Moreover, the evidence is that the Western bloc is reuniting in the face of Iran’s threats to stymie the flow of oil from West Asia to the rest of the world. The recent G7 summit witnessed a coming together of the foremost powers of the global North to ensure that the West does not suffer grave negative consequences from any future blocking of western oil supplies.

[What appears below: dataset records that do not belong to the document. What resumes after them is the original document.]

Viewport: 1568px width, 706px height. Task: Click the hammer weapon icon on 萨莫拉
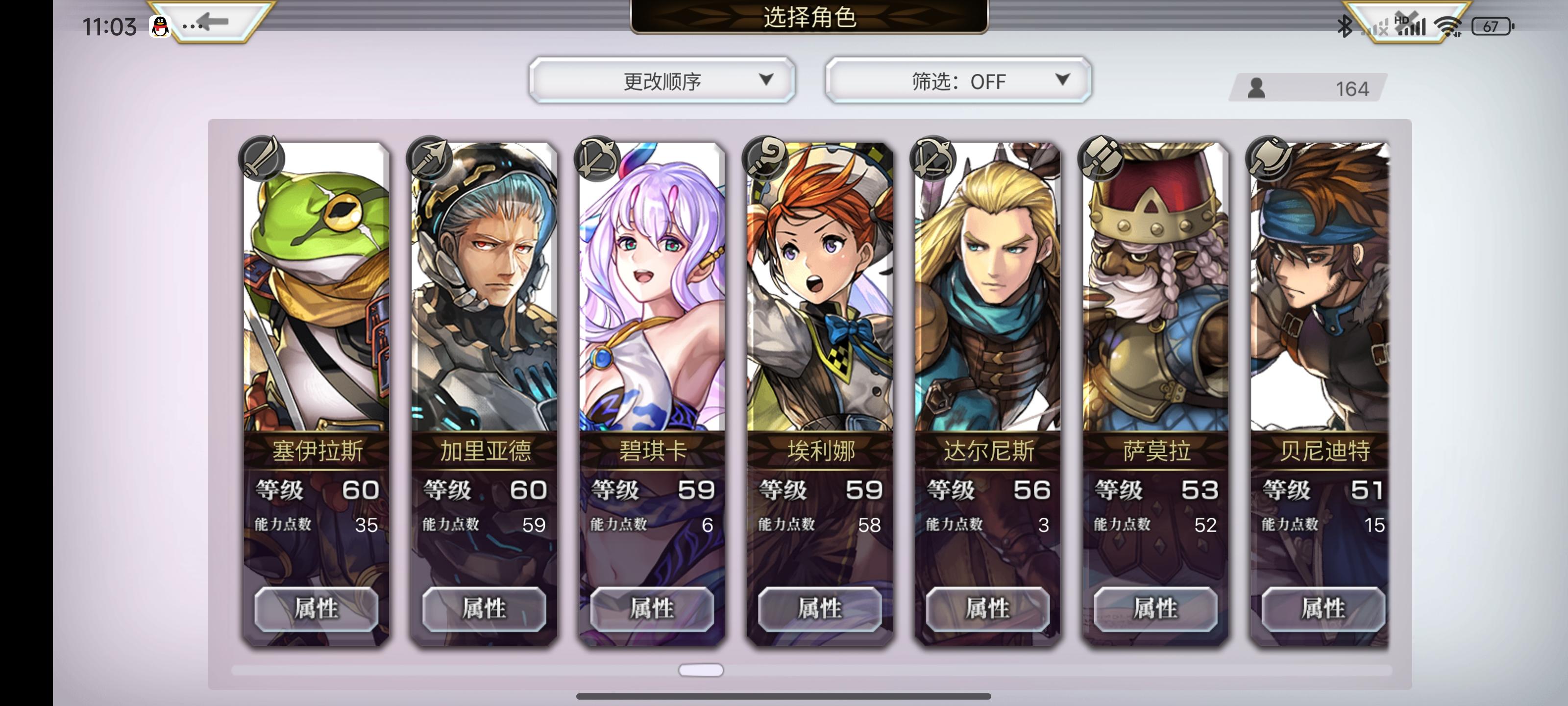pyautogui.click(x=1101, y=158)
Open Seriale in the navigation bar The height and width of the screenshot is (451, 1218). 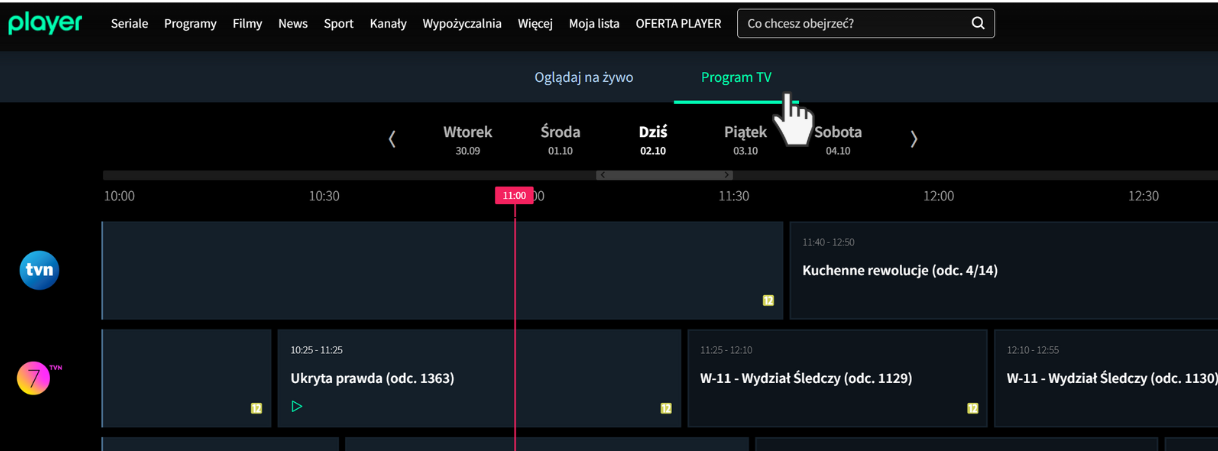tap(129, 24)

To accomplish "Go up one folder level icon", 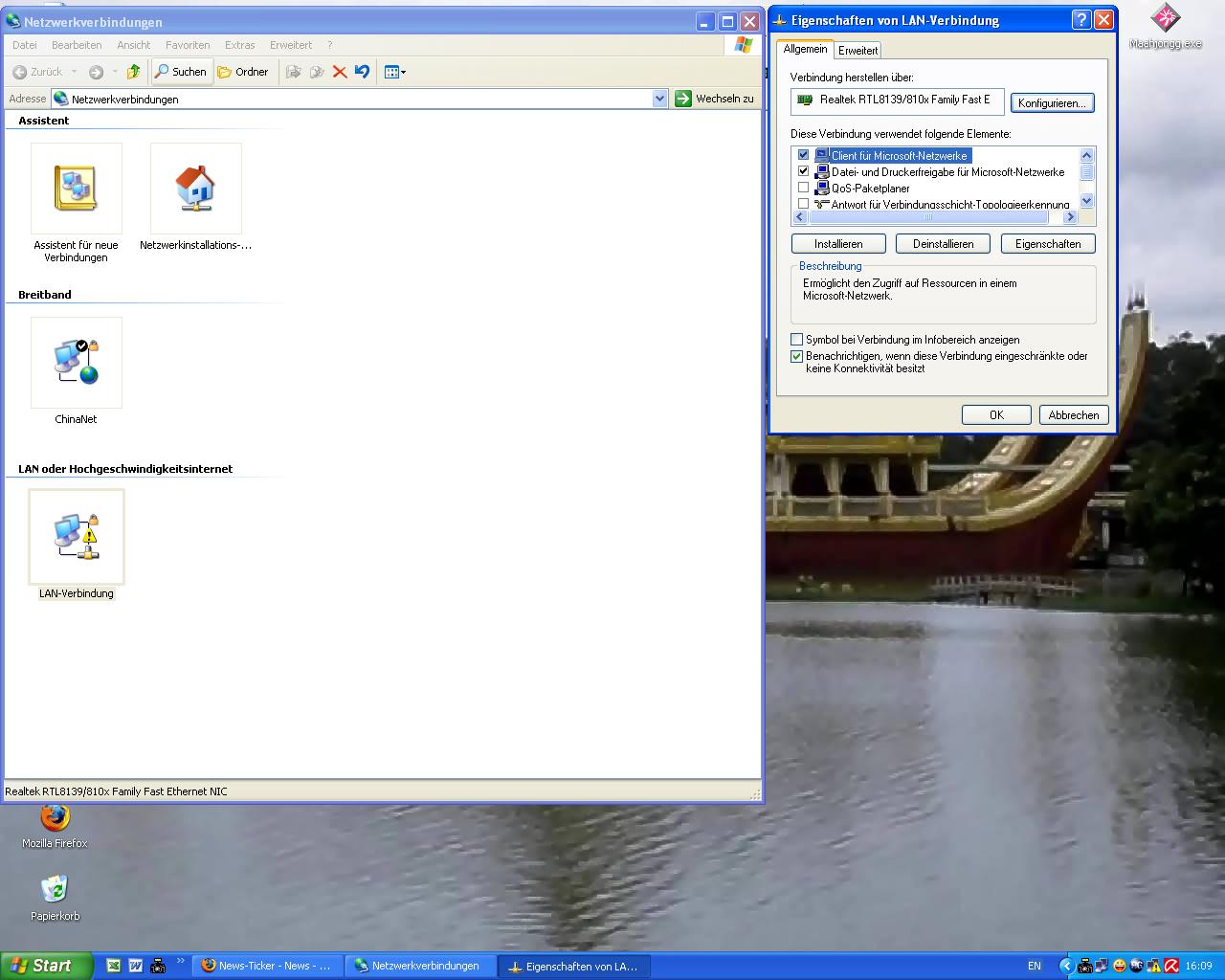I will [134, 72].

Meanwhile, Israel is having a ‘free run’ of the Middle East, so to speak, picking out perceived adversarial powers, such as Lebanon, and militarily neutralizing them; once again with impunity. On the other hand, Iran has been bringing under assault, with no questions asked, Gulf states that are seen as allying with the US and Israel. West Asia is facing a compounded crisis and International Law seems to be helplessly silent.

Wittingly or unwittingly, matters at the heart of International Law and peace are being obfuscated by some pro-Trump administration commentators meanwhile. For example, retired US Navy Captain Brent Sadler has cited Article 51 of the UN Charter, which provides for the right to self or collective self-defence of UN member states in the face of armed attacks, as justifying the US sinking of the Iranian vessel (See page 2 of The Island of March 10, 2026). But the Article makes it clear that such measures could be resorted to by UN members only ‘ if an armed attack occurs’ against them and under no other circumstances. But no such thing happened in the incident in question and the US acted under a sheer threat perception.

Clearly, the US has violated the Article through its action and has once again demonstrated its tendency to arbitrarily use military might. The general drift of Sadler’s thinking is that in the face of pressing national priorities, obligations of a state under International Law could be side-stepped. This is a sure recipe for international anarchy because in such a policy environment states could pursue their national interests, irrespective of their merits, disregarding in the process their obligations towards the international community.

Moreover, Article 51 repeatedly reiterates the authority of the UN Security Council and the obligation of those states that act in self-defence to report to the Council and be guided by it. Sadler, therefore, could be said to have cited the Article very selectively, whereas, right along member states’ commitments to the UNSC are stressed.

However, it is beyond doubt that international anarchy has strengthened its grip over the world. While the US set destabilizing precedents after the crumbling of the Cold War that paved the way for the current anarchic situation, Russia further aggravated these degenerative trends through its invasion of Ukraine. Stepping back from anarchy has thus emerged as the prime challenge for the world community.